Yunus’ innovation won him the Nobel Peace Prize in 2006. Another activist who contributed in setting the foundations for the microcredit movement was Dr. Akhtar Hameed Khan from Pakistan. 2005 was proclaimed by UN as the “International Year of Microcredit” and it was recognised then that microfinance plays an integral part in our collective effort to achieve the Millennium Development Goals.



It is incredible how a small sum of money can affect someone’s life. Those who have access to microcredit can shift their focus from “everyday survival” to “planning the future.”

Since microcredit was first introduced, it has produced vast improvements in the development and growth of local economies. Yunus’ Grameen Bank is one of the most successful initiatives in providing credit to the poor. Such programmes have reduced poverty by increasing individual and household income levels, improving healthcare, nutrition, education and empowering women. More than 80% of recipients are women and in fact, they are the ones microfinance is mainly targeted at, in order to promote gender equality and effectively decrease poverty amongst them.

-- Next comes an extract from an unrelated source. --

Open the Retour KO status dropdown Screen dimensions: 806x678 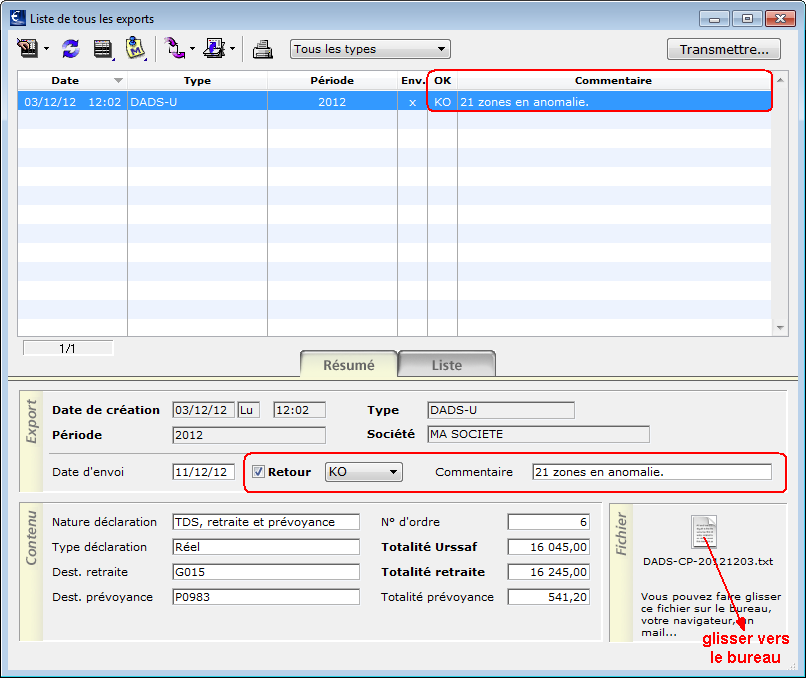[363, 472]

In regions where women’s rights and freedoms are restricted, women have become more visible, economically active and are more capable to negotiate within the public sphere. What is more, according to Ackerley and Goetz-Gupta studies,  women are more dependable when it comes to repaying their loans.

In addition, more children can attend school and stay enrolled for longer, further aiding potential borrowers in developing a sense of accountability and self-confidence, with regards to their loan repayment.


Another huge advantage is seen when people with microcredit can afford health care in time, rather than wait until an illness has reached crisis proportions. Access to health services and protection is an important aspect of the fight against poverty. This is why some microcredit programs include education on basic healthcare issues as part of their program. The World Bank report, Dying for Change, stated that the number one cause of poverty is illness. Having access to microcredit can improve children’s health and is correlated with lower infant mortality rates, deaths from diarrhea and overall malnutrition.

However, not all is ideal – In the Indian state of Andhra Pradesh, called the “Mecca of Microfinance”, in 2010, a series of suicides by rural borrowers caused concern, highlighting the contrast between their status and the great fortunes made by the executives of microfinance corporations. The government claimed that their aggressive tactics led to this situation. Interest rates were sometimes astronomically high, with no apparent intent to lower them

It is also important to note that some microenterprises fail after just a few years of activity and when a business venture fails and the loan has to be repaid, people are usually forced to sell their personal assets. In Bolivia, after more than 20 years of microfinance, the market is saturated with people who have ended up more isolated than ever.

Unconventional microcredit ideas from around the world

An innovative new approach to microfinance that of water supply and sanitation, which essentially provides individuals with loans to enable them access to an improved water source and basic sanitation in developing countries. For instance, WaterCredit, founded in 2003, connects microfinance institutions with water and sanitation NGOs to provide water and sanitation microcredits, or the Sanitation Revolving Fund in Vietnam.

Micro energy loans enable people to invest in solar energy for their homes and businesses, which allows children to study at night as well as reducing the cost of the electricity bills.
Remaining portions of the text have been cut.